Сисси, видя, что без всякого злого умысла оказалась зачинщицей всего этого, толкнула Майло в бок и сказала:

— Заткнись.

Но Майло уже разошелся.

— Тебе бы маленько перенять у Сисси ее способ. — Повернувшись к Сисси, он ухмыльнулся, а она оттолкнула стул и вышла из комнаты.

— Сисси, иди расскажи Розе, как тебя дядя научил охмурить беднягу Майло.

— Майло, — заорала Сисси из гостиной, — я тебя по-честному получила, и мой дядя тут ни при чем!

Из-за кусточка жарким летом

Ты покажи ему и то, и это,—

пропел Майло.

— Майло, вон из-за стола, — сказала Мама, а Розакок помчалась по лестнице в свою комнатенку.

Желтый солнечный свет заливал полкомнаты, и Розакок первым делом задернула занавески, и, затемнив окно насколько возможно, стала посреди комнаты и начала раздеваться.
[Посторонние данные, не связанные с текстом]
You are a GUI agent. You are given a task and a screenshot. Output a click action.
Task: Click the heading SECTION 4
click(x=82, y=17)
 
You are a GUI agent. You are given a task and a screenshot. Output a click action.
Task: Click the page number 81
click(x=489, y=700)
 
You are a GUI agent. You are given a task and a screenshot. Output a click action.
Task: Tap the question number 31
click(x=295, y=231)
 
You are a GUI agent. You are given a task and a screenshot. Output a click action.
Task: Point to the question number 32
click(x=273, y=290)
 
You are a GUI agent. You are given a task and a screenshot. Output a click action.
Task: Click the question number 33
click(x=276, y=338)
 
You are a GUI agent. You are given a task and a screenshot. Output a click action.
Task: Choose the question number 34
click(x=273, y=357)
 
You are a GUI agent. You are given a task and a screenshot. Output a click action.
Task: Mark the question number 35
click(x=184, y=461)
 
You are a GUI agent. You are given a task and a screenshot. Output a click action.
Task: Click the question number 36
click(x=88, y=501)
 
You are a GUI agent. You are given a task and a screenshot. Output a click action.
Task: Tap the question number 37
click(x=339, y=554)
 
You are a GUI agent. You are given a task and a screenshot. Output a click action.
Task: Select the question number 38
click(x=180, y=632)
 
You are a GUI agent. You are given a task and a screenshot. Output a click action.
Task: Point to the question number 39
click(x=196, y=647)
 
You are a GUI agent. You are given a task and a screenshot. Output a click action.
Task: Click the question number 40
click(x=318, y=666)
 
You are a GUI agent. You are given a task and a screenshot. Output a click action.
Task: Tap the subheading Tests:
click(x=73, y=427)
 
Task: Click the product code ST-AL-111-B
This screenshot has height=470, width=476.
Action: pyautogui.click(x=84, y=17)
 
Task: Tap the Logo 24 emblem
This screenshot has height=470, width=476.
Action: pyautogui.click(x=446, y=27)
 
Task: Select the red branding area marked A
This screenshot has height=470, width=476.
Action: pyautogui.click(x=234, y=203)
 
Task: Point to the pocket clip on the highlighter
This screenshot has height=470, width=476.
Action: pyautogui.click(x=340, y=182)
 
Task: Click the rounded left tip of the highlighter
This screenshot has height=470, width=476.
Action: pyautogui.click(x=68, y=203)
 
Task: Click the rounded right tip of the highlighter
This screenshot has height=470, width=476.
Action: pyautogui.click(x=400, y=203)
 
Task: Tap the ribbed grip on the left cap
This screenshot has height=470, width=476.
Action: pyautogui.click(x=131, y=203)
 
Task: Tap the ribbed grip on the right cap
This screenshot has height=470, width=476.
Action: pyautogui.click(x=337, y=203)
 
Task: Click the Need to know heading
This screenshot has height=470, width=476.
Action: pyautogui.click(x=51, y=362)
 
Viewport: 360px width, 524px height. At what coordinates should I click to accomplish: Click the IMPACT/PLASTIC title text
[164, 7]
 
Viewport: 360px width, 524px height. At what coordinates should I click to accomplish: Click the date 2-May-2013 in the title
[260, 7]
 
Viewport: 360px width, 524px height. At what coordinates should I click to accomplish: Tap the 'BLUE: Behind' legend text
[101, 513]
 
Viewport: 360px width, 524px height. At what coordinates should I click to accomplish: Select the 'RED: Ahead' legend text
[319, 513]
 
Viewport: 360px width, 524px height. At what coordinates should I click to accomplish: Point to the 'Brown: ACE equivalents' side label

Она осмотрела каждый шов, проверила каждую пуговку на платье — крепко ли держится, потом подошла к высокому платяному шкафу и повесила его в самый темный угол, словно похоронила навеки. Она сняла с руки часики, подошла к печке и положила их на полку (но старалась в это время не смотреть на прислоненную к стенке фотографию), сбросила туфли, стоя, стянула чулки и просмотрела на затемненный свет — не спустилась ли где петля. А потом бросилась на кровать и в первый раз заплакала по Уэсли. Но слезы скоро иссякли, и злость тоже, и после них не осталось ничего. Просто ничего. Она даже думать не могла. Еще девчонкой, когда на нее нападала грусть, она, бывало, зажмуривала глаза и переключала мысли на будущее, стараясь представить, как она будет жить через месяц или в старости, и сейчас она попробовала сделать то же самое. Но ничего не вышло. Она не могла сейчас думать о том, что будет впереди, не только через месяц или лет через двадцать пять, но даже через час или завтра (а завтра — понедельник и работа). Она повернулась на спину и уставилась в потолок, где было желтое пятно, похожее на козлиную голову. Папа говорил, что наверху, на чердаке, он когда-то держал козлов и это пятно от козлиной мочи. Шутил, конечно. Все кругом только и знают что шутят. И она сказала вслух: «Как мне быть с Уэсли Биверсом? Ведь это не шутка». Второй раз она об этом спрашивала, а получила один-единственный ответ — шутку-прибаутку, которую спел ей Майло, она до сих пор звучала у нее в ушах. Майло — самый близкий ее взрослый родственник (Рэто, тот растет пока только от шеи вниз), и он ей спел такие слова.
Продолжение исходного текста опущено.